Yesterday, the news shows were filled with predictions on how the Supreme Court would resolve the “Hobby Lobby” case, which revolves around whether a private company can refuse to offer contraception coverage in the health insurance policies it provides for its employees. I sincerely hope the justices hear about what an affiliate of JP Moran Chase just did before they rule.
Loveability Inc., which Facebook classifies as a “health and beauty” company, was founded by mother-daughter team Pam and Tiffany Gaines “to empower women to take responsibility for their sexual health.”
Lovability’s mission, according to its website:
Lovability Inc. brings you beautifully packaged condoms with one goal in mind: to de-stigmatize women’s relationship with condoms by helping women celebrate the empowerment that comes from being prepared…
By overhauling the traditional packaging, messaging, and distribution model of condoms, we’ve created the first condom brand intended to fit seamlessly into a woman’s lifestyle so that she feels more comfortable acquiring, carrying, and providing the condoms.

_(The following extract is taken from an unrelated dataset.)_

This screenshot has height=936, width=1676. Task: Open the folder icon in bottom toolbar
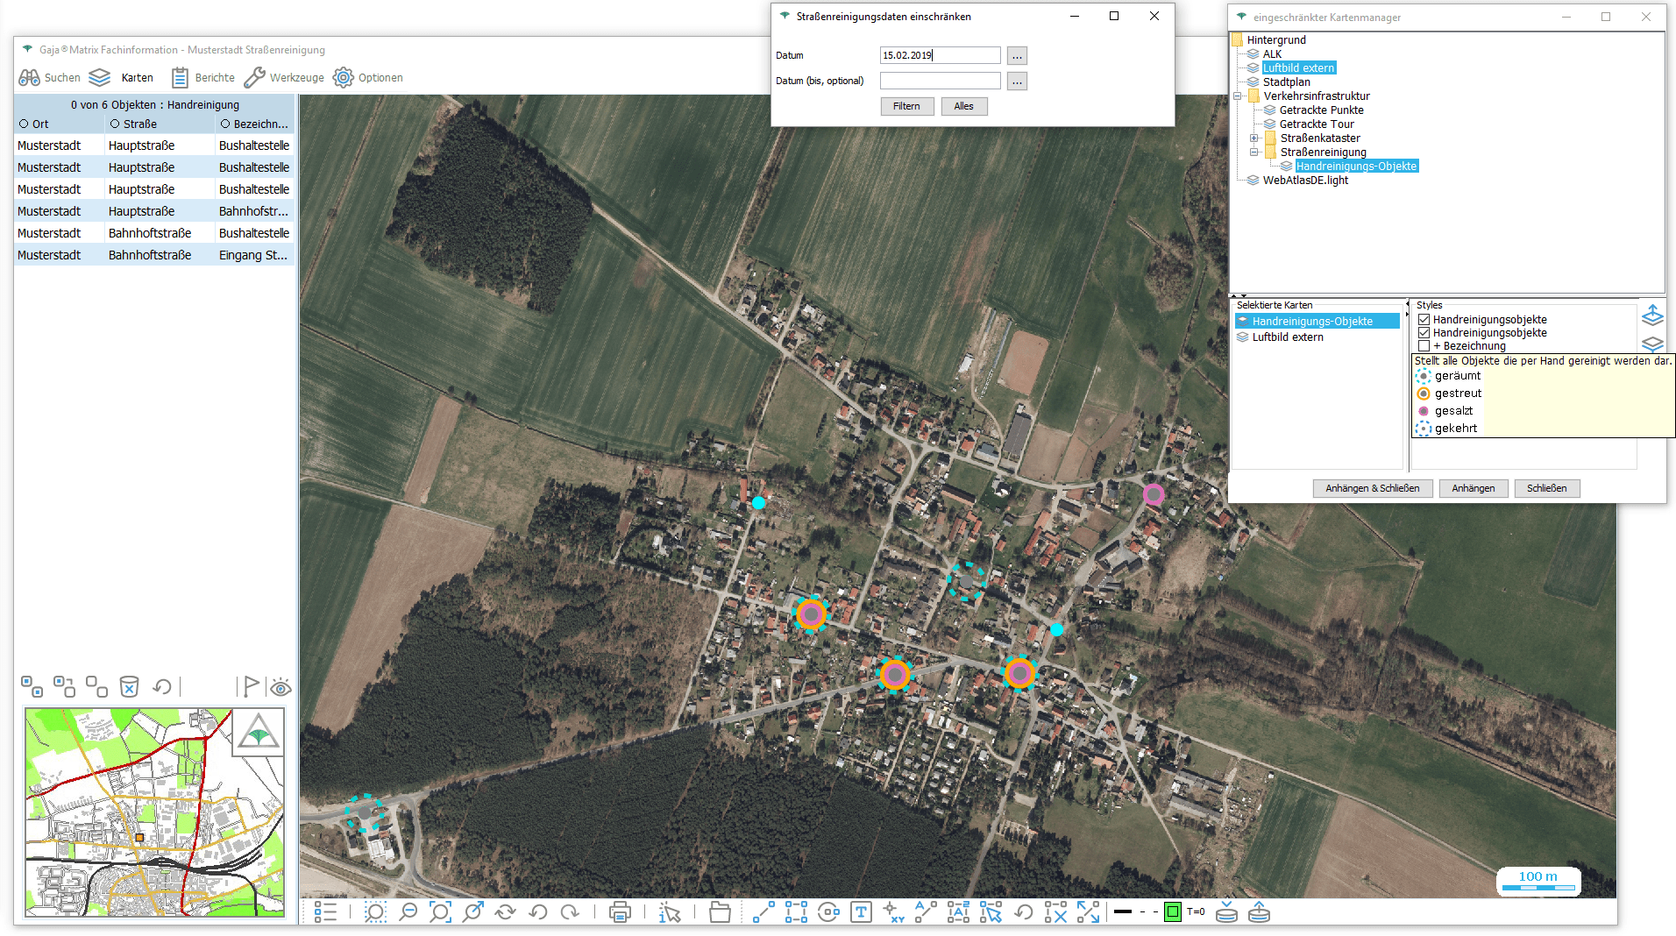point(720,912)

Why? We were shocked and upset when we realized that 1 in 4 women in the United States suffer from an STD.
Daily Kos reports that Pam and Tiffany were notified this week that Chase considered them an “adult oriented product” and would not process customer payments, lest their reputation suffer from the association. It seems not to have occurred to Chase Paymentech that condoms save lives, prevent unwanted pregnancies that lead to abortions, chronic poverty and child abuse. Condoms also stop the spread of STDs.

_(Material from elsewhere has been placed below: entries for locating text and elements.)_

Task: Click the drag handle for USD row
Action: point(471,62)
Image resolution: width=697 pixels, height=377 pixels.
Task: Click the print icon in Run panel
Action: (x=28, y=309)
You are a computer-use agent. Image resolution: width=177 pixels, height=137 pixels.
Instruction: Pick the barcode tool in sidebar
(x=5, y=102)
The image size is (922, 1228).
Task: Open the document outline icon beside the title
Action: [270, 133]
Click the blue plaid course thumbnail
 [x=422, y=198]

What part of any of that is a “reputational risk” to Chase bank?
This new “religious freedom” wave cannot be allowed to drown “personal freedom”. If you would like to show your support for Lovability, you can sign their on line petition here.

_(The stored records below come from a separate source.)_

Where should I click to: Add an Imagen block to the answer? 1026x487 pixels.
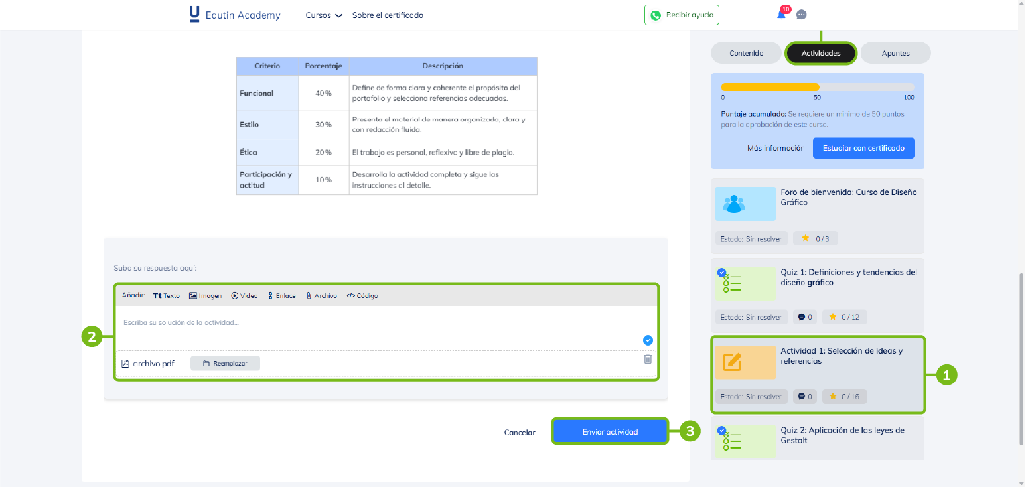pos(205,296)
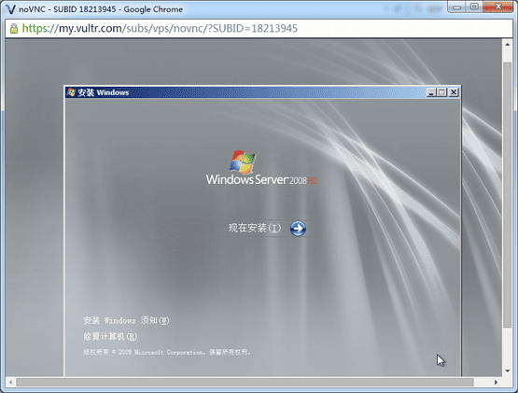
Task: Open 安装 Windows 须知(W) link
Action: tap(126, 320)
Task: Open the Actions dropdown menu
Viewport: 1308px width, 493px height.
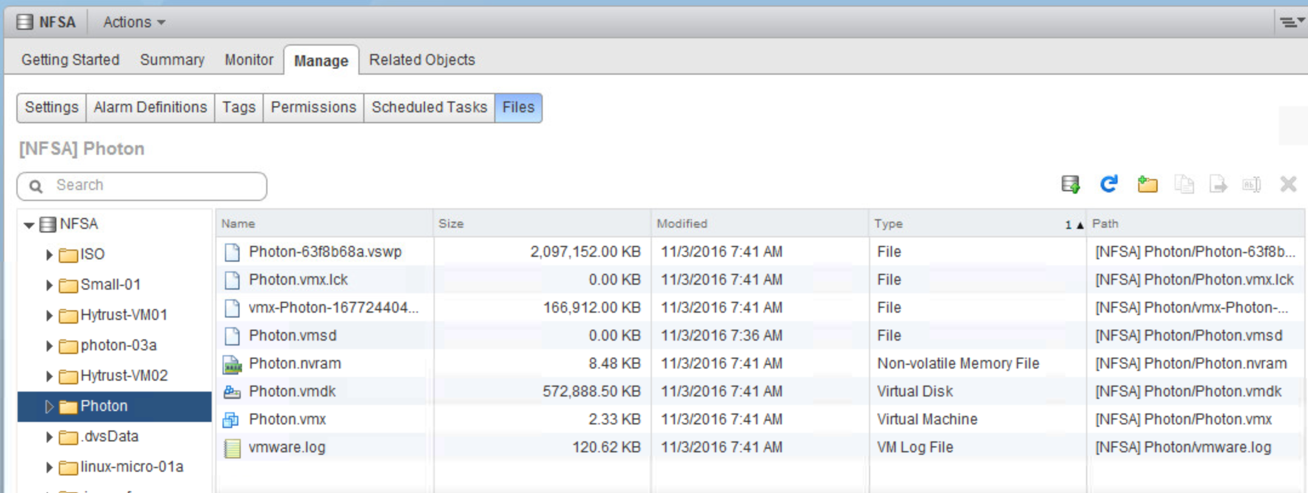Action: tap(133, 22)
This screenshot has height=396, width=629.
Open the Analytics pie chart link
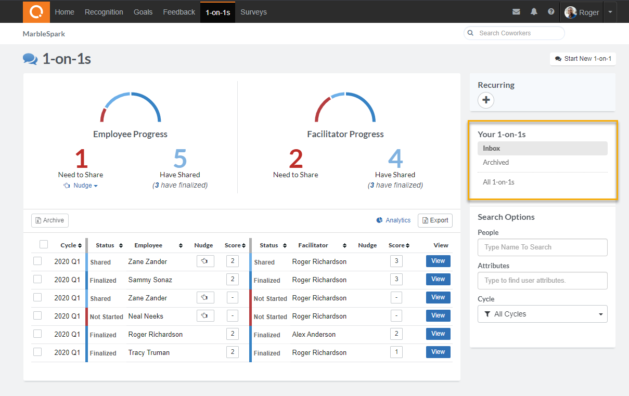(x=393, y=220)
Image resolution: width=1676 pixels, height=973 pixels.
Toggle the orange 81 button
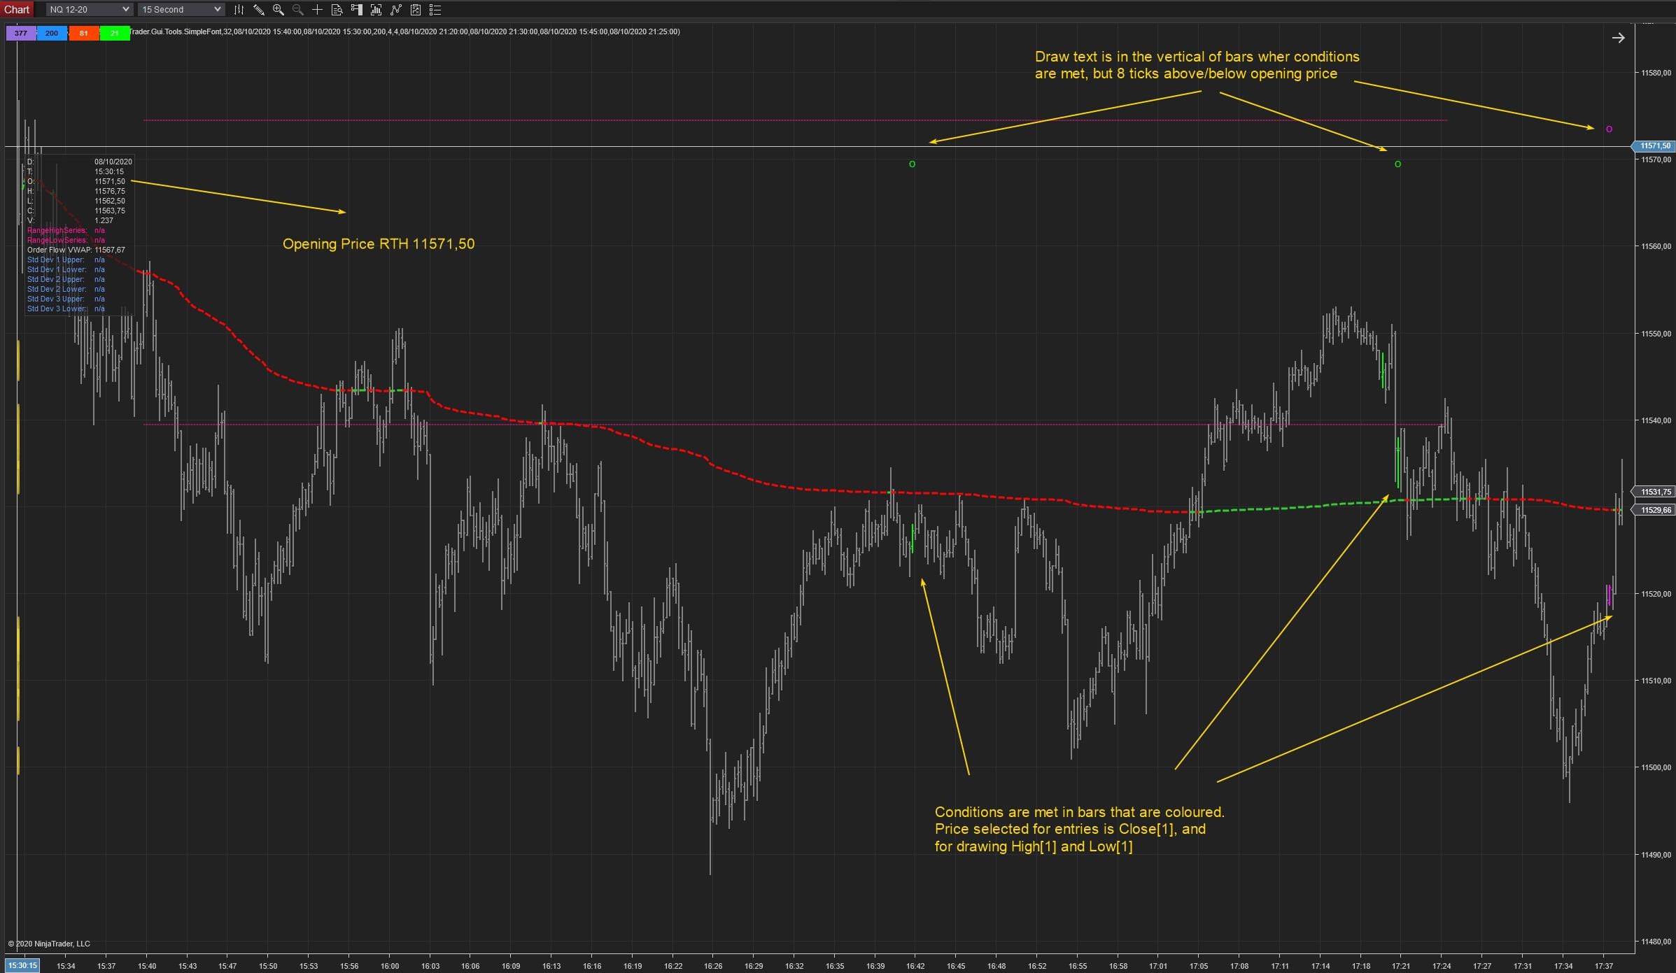coord(83,33)
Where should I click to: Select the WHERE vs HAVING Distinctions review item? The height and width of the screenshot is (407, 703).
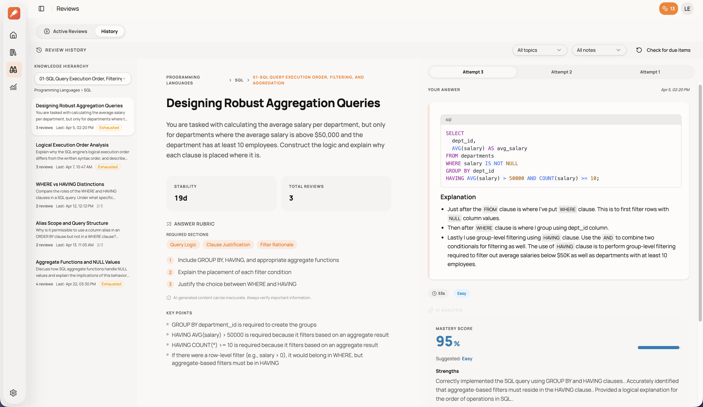click(x=70, y=184)
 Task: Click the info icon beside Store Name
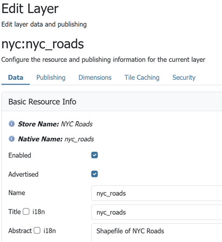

Religious freedom was never meant to guarantee anyone that their religious beliefs will be treated as sacrosanct. It was meant to protect citizens from being forced to abide by the dictates of the Church of England.
Certainly Chase cannot be allowed to become an arbiter of morality. I can’t think of any entity less qualified to make such a determination than one of the banks that brought us the Great Recession.